New versions of the DISABLE extension are now available in both
16-bit and 32-bit flavours at:

                    ftp://tui.lincoln.ac.nz

Filenames are DISABL16.ZIP and DISABL32.ZIP.

If you can't find it there I've got a copy i can send oyu.

Thanks for filling in Sharkfin on controlling Pegasus menu options, Thomas. That's exactly the tool we use. In fact, Pegasus would never have been entertained as a solution, had we not been able to do this. It's even handy in a business context, because with a shared copy of Pegasus, you may not want people messing about with some of the settings.

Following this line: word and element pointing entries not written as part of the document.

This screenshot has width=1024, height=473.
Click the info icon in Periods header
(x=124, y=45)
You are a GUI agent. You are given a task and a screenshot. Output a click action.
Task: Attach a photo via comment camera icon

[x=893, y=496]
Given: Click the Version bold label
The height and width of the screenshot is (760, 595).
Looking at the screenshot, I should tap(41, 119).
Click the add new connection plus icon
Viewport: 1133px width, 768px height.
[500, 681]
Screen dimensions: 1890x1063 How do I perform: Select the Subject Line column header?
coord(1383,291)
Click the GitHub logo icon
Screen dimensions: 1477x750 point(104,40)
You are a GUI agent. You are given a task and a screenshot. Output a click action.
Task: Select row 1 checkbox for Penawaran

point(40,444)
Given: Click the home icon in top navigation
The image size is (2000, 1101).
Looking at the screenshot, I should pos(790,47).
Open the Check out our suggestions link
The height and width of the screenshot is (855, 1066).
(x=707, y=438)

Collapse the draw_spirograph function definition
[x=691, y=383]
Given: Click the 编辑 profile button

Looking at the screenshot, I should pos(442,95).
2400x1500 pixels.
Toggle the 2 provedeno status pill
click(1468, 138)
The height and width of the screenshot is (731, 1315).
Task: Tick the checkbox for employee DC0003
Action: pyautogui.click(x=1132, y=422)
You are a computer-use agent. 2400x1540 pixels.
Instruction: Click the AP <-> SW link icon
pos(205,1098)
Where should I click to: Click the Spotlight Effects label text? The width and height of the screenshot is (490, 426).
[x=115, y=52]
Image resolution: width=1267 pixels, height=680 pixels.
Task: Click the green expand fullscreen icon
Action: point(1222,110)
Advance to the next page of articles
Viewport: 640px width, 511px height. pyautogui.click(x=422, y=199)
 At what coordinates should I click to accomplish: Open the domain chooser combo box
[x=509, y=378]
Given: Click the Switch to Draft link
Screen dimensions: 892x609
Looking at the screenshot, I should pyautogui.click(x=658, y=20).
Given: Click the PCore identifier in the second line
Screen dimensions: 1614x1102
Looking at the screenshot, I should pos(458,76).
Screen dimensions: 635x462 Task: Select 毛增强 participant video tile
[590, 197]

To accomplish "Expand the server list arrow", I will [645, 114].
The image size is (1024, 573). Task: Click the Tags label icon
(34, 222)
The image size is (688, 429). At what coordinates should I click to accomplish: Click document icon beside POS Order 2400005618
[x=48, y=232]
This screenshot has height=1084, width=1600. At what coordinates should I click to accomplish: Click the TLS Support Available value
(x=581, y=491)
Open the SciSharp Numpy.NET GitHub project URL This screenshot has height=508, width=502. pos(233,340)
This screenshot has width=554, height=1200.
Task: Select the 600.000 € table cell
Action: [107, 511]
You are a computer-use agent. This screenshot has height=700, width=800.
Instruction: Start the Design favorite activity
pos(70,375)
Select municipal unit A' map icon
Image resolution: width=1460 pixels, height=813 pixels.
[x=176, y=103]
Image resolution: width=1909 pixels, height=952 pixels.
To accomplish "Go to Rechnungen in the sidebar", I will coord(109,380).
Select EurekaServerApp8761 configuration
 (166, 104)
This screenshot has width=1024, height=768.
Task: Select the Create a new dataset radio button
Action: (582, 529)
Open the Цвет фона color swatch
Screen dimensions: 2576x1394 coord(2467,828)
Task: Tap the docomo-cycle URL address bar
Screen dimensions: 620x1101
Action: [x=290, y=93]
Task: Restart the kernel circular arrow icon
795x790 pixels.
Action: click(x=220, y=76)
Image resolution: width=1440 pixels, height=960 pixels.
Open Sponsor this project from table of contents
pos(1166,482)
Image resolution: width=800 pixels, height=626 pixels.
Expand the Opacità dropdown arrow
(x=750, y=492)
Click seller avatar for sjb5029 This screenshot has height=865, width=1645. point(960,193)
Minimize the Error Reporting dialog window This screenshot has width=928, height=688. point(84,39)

Thomas, I manage the ICT for a large (1800+) high school, but as of the moment, we operate a different support model to the one you're used to. I say "as of the moment", because this is going to change (Sharkfin may recognise the acronym "BSF"). Almost all support is done with local staff, but we use a consortium for our Internet access. This means external access is strictly limited and filtered, and our mail goes though a smart-host. Our wireless access is closed too (we don't divulge the WPA codes to anyone and we don't permit casual users). We accept that pupils can misuse email at home, but we cannot legislate for what they do off our premises. We just blacklist troublesome addresses along with the myiad of ICT companies trying to sell me stuff.

Rolf,

I've installed and tested your daemon and so far, it seems to be working fine. I've not noticed any other messages breaking and I've tested the duplication detection: works brilliantly! Now it just remains to let it run for a week and check the logs.

 Thanks very much indeed, Rolf, I appreciate you sharing the results of your labours. Perhaps David might consider including some similar code in a later version of Mercury, with a tick-box option selection, although it's hardly a big priority I'm sure. High on my personal wish-list is broader support for IMAP functions (calendars etc), but that's another story and another thread.